Of course, Mike’s recovery will always remain a work in progress. But he is in a better place now than he was even before alcoholism because he has acknowledged what made him drink in the first place. Describing why he initially turned to alcohol, he said: ‘it was as if you got the tectonic plates of your soul and they just gave way. Everything that I had been holding in just gave up. It was like a hole in my soul and I just needed to fill it.’
Ignoring your cognitive processes can lead you to - and hold you in - a dark place. ‘There was never a conscious reason behind my drinking. I was just compelled to… It was like I was hypnotised.’ Often our coping mechanisms entail no thinking whatsoever. They can revolve around a desire to repeat the same destructive actions that provide a sense of security. A state of predictable pain is preferable to confronting the unknown. This is not unique to addiction. It is human instinct to remain secure in what we know rather than consciously challenge our flaws, fears and unhealthy compulsions. Dr Bates described the ‘vicious cycles’ underpinning patterns of behaviour, and our tendency to reproduce the same thoughts and feelings that fuel them. Many of us will never be considerably threatened by our unhealthy compulsions. But, in some perverse way, wouldn’t it be better if we treated them as seriously as Mike treats his? Because his alcoholic impulses have the potential to kill him, he commands them through his use of the AA programme and mental vigilance. And though I don’t personally struggle with addiction, his determination to identify and retrain flaws in his cognitive processes resonated with me.

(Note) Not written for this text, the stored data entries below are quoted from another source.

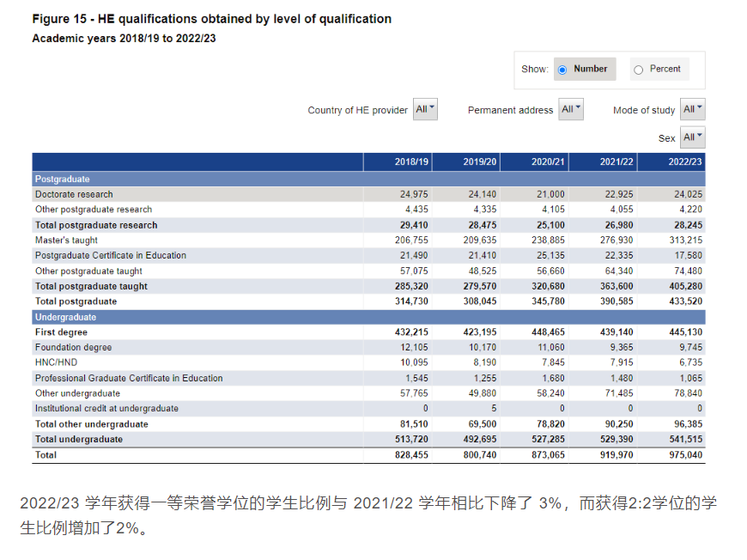Viewport: 747px width, 560px height.
Task: Click the 2018/19 column header
Action: [x=411, y=161]
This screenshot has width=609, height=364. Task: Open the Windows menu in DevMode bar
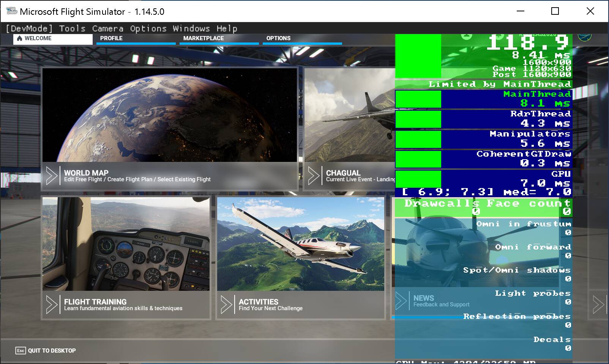coord(191,28)
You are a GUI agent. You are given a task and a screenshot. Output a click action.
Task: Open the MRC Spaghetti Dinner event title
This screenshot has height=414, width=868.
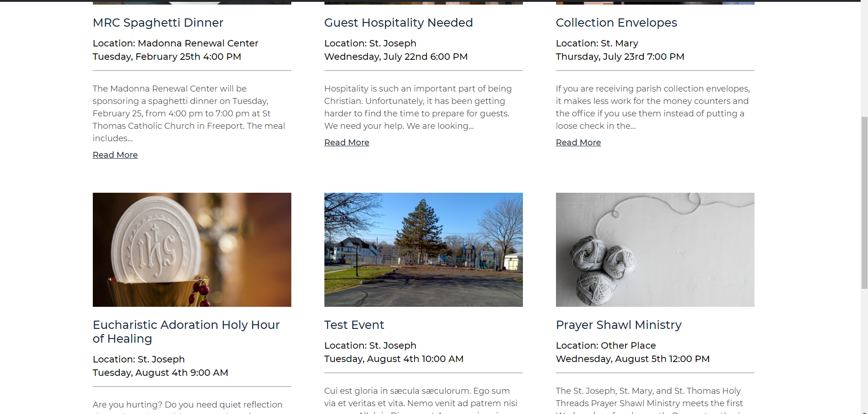point(158,23)
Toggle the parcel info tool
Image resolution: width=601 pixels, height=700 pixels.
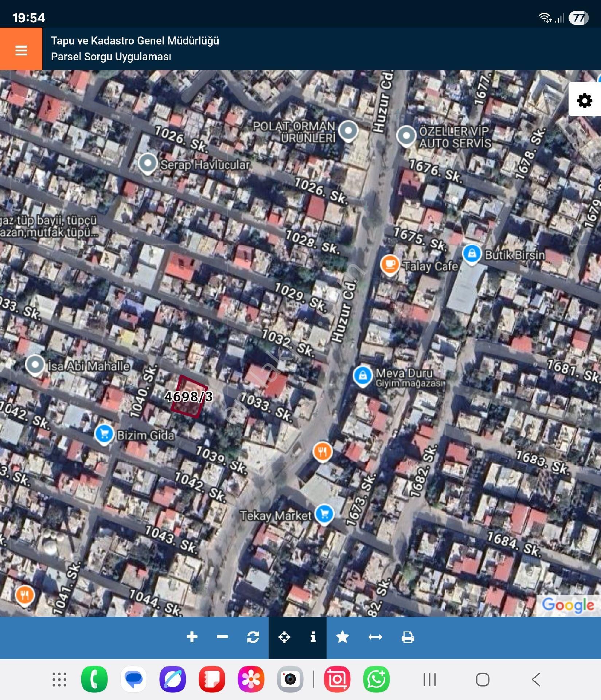313,637
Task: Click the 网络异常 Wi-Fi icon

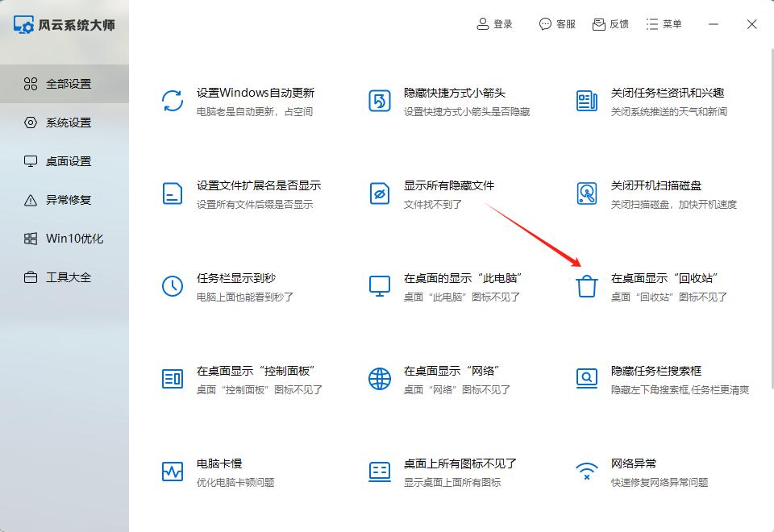Action: pyautogui.click(x=586, y=472)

After our conversation, I couldn’t help but reflect on my own relationship with CBT and mental regulation. It shouldn’t take a complete loss of the self to learn how to command it. But I fear that for many, this is the case. Why must we be prescribed a course in cognitive awareness to engage the inner workings of our brain? Did it take being completely ravished by his own compulsions for Mike to take action against them? The CBT model is based on psychological theories applicable to all members of society, and can therefore serve all of us. Few people understand the cognitive processes and predispositions driving their behaviour. Few have carried out an inventory of their mind. But Mike ‘would recommend anyone in the world do it.’ And so would I.